На следующий день, терзаемый нехорошими предчувствиями, Аристов приехал в банк. Чтобы лично убедиться в том, что его распоряжение исполнено, и отмести все сомнения, дабы успокоить совесть.
Охрана показалась ему надежной. Кроме того, каждый отсек, на которые были разбиты коридоры, имел решетчатые ограждения, при открытии которых или даже малейшем движении срабатывала сигнализация.
И охрана. На каждом этаже и по всему периметру здания стояли городовые.
– Нужно быть самоубийцей или сумасшедшим, чтобы прийти нас грабить, – с гордостью заявил управляющий. – Пусть только сунется.
Аристов ушел успокоенный. Но медвежатник сунулся. Хотя самоубийцей вовсе не являлся. Да и на сумасшедшего, как выяснилось, не был похож.
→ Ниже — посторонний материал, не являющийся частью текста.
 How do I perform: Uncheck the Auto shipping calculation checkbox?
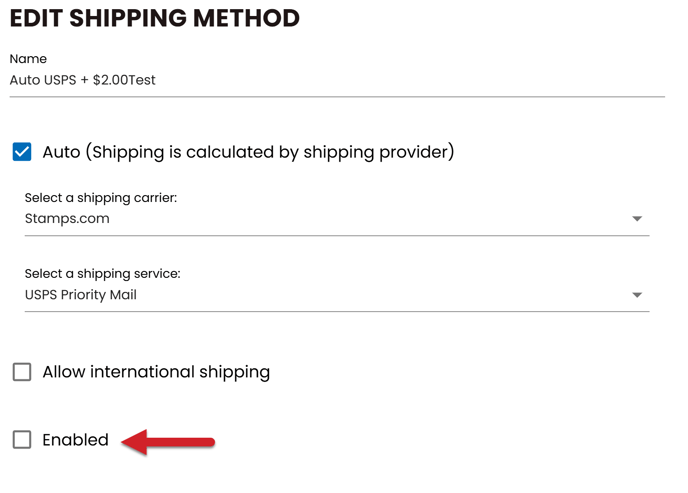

Для начала он купил магазин обуви на Дмитровской, в непосредственной близости от банка. Да что там в непосредственной близости! Магазин в точности находился под главным банковским хранилищем, и оставалось лишь прорубить потолок, дабы проникнуть в сокровищницу банка. И в один из прекрасных дней, ближе к вечеру, в магазин заявился молодой человек, одетый с иголочки и с ходу предложил его владельцу, какому-то поляку, двести тысяч рублей. На такие деньги можно было приобрести два подобных магазина, а чтобы переломить его колебания, покупатель выложил на стол перед изумленным поляком сто тысяч задатку. Тот сдался.
А потом, уже укладывая деньги в сумку, задал вопрос:
– Почему вас заинтересовал именно мой магазин? Ведь есть и лучше?
На что молодой человек беззаботно ответил:
– Хочу ограбить банк.
Тогда хозяину показалось, что шутка была удачной: они вместе дружно посмеялись и разошлись, весьма довольные друг другом.
Буквально на следующий день в магазине начались ремонтные работы: он будто бы переоборудовался под ювелирную лавку. Шум ремонтных работ, кучи сколотой штукатурки, битый кирпич, – словом, все то, что бывает при ремонтно-строительных работах, позволяли завуалировать настоящую работу: разборку потолка.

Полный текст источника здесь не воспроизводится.